Most of us are or have been, though, and that is why I cannot believe that self-driving cars will ever become popular here. Here we LOVE to drive, to feel that throbbing under us and the wheel in our hands and to know that we are the captains of our own destinies and directions. We do the driving, not the car itself. And mass transit? Trains? Busses? NO! Let the French ride their fancy high-speed trains with their wine and cheese in the club cars, but here in America, no one is going to tell us exactly when to leave and when to return and how to get there. We will not stand there peering up at a monitor to find out what platform we must go to and mill about on sheepishly, waiting for the appointed conveyance at the proper time. No, we are far too independent for that, and the automobile is inexorably wrapped up in that spirit.

Ergo, I understand the compulsion of the wealthy and the famous to buy fleets of Porsches and Ferraris and Lamborghinis, one for each day of the month, at least, and stow them in high-tech, pristine garages with more square footage than the houses where most of  us live. Jerry Seinfeld owns over 150 cars, for example, and Jay Leno has 181. Why? Because they can, I suppose. Obviously, expensive cars are status symbols in America, but there is something more deeply rooted than that: a longing for the objects of our collective past, perhaps, when great care was taken in the making of them; a childlike collector’s mentality, with which some fortunate souls graduated from arrowheads and buffalo nickels to vintage Jaguars; and a refined appreciation of speed and power and thundering engines. The rich man’s sprawling garage is in reality an aggrandized version of the boy’s shelf where once stood his Revell plastic models, painted painstakingly using those little glass bottles of Testor’s enamel model paint.

(Photo by New York Times)

But most American garages are not like that. They may double as storage areas for gardening tools and hand tools, workshops for hobbyists, a place for an extra refrigerator or a meat freezer, or perhaps most oddly and charmingly, as social gathering spots. My neighbor in Yarmouth, Maine, where I lived for seventeen years, had converted his garage into a sports pub, with a couch and a picnic table and a perpetually beer-stocked fridge and, of course, a television. How many pleasant Saturday and Sunday afternoons we spent there watching “the game,” which was actually any game at all, no matter how inconsequential - baseball, football, ice hockey, basketball, golf, cornhole, and so on, languishing in our brief escape from the tribulations of work and domestic routine.

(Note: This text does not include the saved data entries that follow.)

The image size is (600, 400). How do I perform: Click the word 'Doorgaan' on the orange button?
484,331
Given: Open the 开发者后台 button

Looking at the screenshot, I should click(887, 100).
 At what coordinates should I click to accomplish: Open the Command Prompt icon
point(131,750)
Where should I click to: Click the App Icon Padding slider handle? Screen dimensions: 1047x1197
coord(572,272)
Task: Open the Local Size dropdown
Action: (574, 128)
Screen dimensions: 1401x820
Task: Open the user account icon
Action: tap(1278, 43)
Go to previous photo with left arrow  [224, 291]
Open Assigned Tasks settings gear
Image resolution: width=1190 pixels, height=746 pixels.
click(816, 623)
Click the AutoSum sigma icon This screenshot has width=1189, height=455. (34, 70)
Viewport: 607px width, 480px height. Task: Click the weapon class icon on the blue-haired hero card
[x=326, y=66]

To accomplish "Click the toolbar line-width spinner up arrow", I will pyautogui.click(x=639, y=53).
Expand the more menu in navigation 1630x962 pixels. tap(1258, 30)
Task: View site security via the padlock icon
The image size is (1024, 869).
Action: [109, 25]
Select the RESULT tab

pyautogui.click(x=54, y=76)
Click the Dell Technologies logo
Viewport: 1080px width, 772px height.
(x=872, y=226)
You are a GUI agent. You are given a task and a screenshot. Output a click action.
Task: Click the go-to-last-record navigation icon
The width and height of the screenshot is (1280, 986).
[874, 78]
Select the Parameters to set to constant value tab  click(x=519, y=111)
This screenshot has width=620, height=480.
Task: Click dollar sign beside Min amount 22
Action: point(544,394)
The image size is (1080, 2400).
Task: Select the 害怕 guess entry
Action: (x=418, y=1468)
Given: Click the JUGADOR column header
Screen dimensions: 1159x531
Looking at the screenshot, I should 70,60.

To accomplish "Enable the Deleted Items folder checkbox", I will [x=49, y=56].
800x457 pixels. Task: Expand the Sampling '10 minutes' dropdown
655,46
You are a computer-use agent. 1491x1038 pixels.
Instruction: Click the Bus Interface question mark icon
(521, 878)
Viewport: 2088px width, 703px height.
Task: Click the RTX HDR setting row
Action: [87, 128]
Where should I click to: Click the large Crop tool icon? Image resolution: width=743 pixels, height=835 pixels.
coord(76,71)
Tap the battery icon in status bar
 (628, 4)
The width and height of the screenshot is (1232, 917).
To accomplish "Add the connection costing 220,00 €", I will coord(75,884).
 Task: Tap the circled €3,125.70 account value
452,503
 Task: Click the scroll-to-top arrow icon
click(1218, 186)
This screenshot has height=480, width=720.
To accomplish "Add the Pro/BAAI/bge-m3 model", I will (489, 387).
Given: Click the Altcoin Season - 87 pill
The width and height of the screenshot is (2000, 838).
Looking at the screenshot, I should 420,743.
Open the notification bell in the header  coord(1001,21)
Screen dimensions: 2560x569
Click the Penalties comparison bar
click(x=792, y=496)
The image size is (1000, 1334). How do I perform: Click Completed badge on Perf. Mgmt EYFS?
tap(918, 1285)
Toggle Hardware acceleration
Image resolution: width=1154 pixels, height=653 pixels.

My brother-in-law, who lives in the deep, swampy woods of central Florida, has outfitted his garage with a full kitchen, along with a table and chairs and a stock of whiskey that rivals that of many a bar, and there the stereo resurrects the original Lynyrd Skynyrd, the Allman Brothers, Marshall Tucker, Tom Petty and the Heartbreakers - essentially all of your favorite dead rock stars. And there, it is always happy hour.

For that matter, simply drive around in any average suburban neighborhood on a warm summer’s early evening, and you will see them seated in lawn chairs in their driveways, just at the entrance to their garages - mothers and fathers with their cocktails, perhaps with the grill  close at hand, pink steaks set to sizzle, and the kids, maybe on their bikes or shooting baskets, or if they are small, splashing about in the kiddie pool on the emerald grass. And there behind them, in that well-lit cave also filled with tools waiting to be used and trash waiting to be thrown out and half-full paint cans and half-deflated basketballs and footballs and old Christmas presents that nobody wanted, the car - or more likely, cars - wait to be beckoned into service once more tomorrow morning when, like the sun, the dream will live again.